The ATI/AMD All-In-Wonder HD is based upon ATI’s Radeon HD 3650 mid-range graphics card that was released last year. Based upon TSMC’s 55nm process, with a total of 378 million transistors, the HD 3650 is the middle brother of the HD3xxx family of cards which includes the HD3870, the HD3650 and the HD 3450. Codenamed the RV635, the HD 3650 on the card is clocked at 725MHz for the core, 600MHz for the memory which is GDDR2 and has a 128-bit memory interface.
The total memory bandwidth available on the card is 19.2GB/second which is found by multiplying the memory clock speed by the memory bus interface and dividing it by 8 to change bits into bytes. The internal memory bandwidth of the A-I-W card is doubled due to the memory ring bus which makes the memory bus internally of 256-bit. The A-I-W HD has a fill rate of Key features of the HD 3650 include support for Microsoft’s DirectX 10.1 API which supports improved image quality features and better support for Global Illumination. The HD 3650 supports up to up 8x MSAA (Multi-Sample Anti-Aliasing), Coverage Sample Anti-Aliasing which allows the effective anti-aliasing to go up to 24x, and 16x AF. But the key features of the HD 3650 have been covered in many of my reviews so I’ll cover the new features of the AIW HD card.

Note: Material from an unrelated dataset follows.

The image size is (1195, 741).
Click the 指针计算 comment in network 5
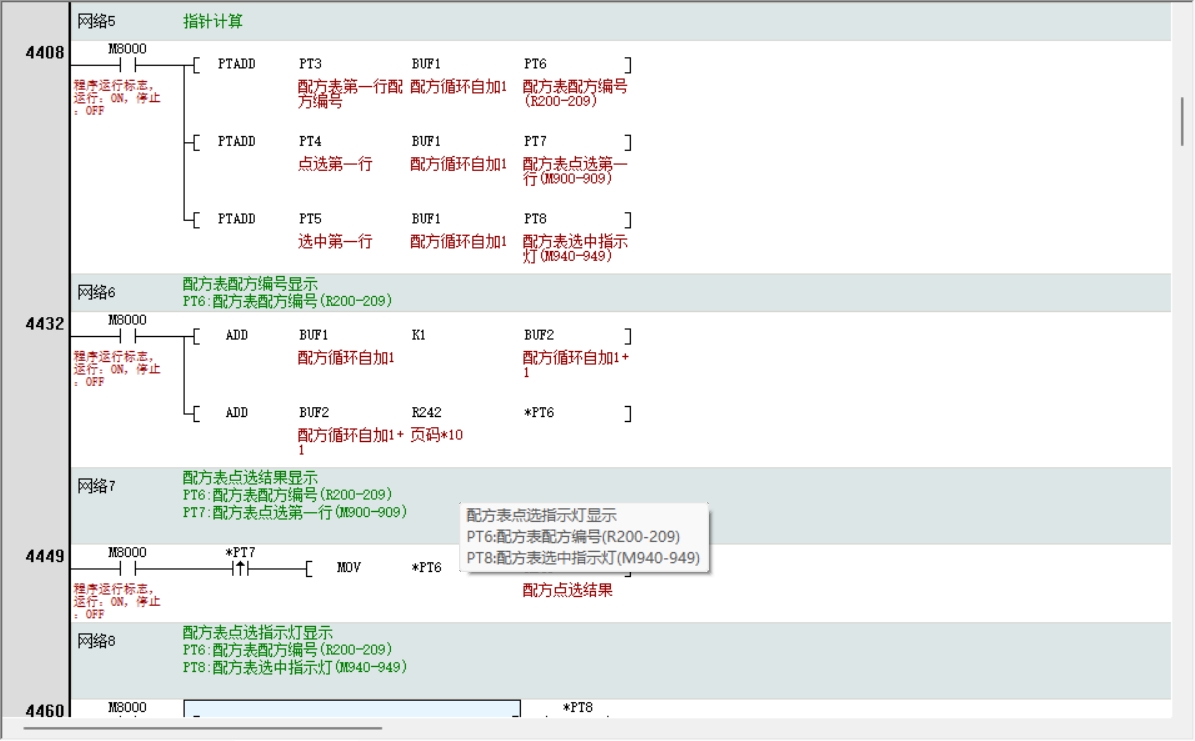(x=213, y=21)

ATI has used their Unified Video Decoder to play back and decode DVD movies, Blu-Ray and HD-DVD movies with less stress on the CPU by doing the decoding on the graphics card. UVD2 supports H.264/AVC and VC1 formats meaning that all of the High Definition Content is supported by the UVD2. One benefit of the A-I-W HD is the inclusion of the Theater 650 chip which was introduced with the HDTV Wonder a couple of years ago. One thing that has really hit home recently is the emergence of the Green initiative to save the environment by reducing energy consumption and emissions. The HD 3650 has ATI’s PowerPlay technology which monitors GPU activity and adjusts clock speeds to user needs. In 2D for example, the HD 3650 will have clock throttling, voltage switching and Dynamic clock gating to save energy when not needed.
Digital TV will take over the place of analog TV in February of the year 2009. The transition means that many older TV sets will require a converter box to display television shows after that transition date or may not work at all. The AIW HD card is designed to allow the user to watch the Digital signals from many sources including analog (NTSC), digital/HDTV (ATSC) and unencrypted digital cable (ClearQAM) with time-shifting functionality. Analog TV is disappearing on February of 2009, so everything will be digital. One thing to note is that cable companies like Time Warner Cable encrypt a lot of their channels so that only the basic cable package can be viewed with ClearQAM due to the fact that the cable companies will want to sell their CableCards and packages beyond the basic one. Mileage may vary and some cable companies allow wider access to stations than others. There is still a lot of grey area as to how well the reception will be with your local cable company, and what channels will be available to you to view.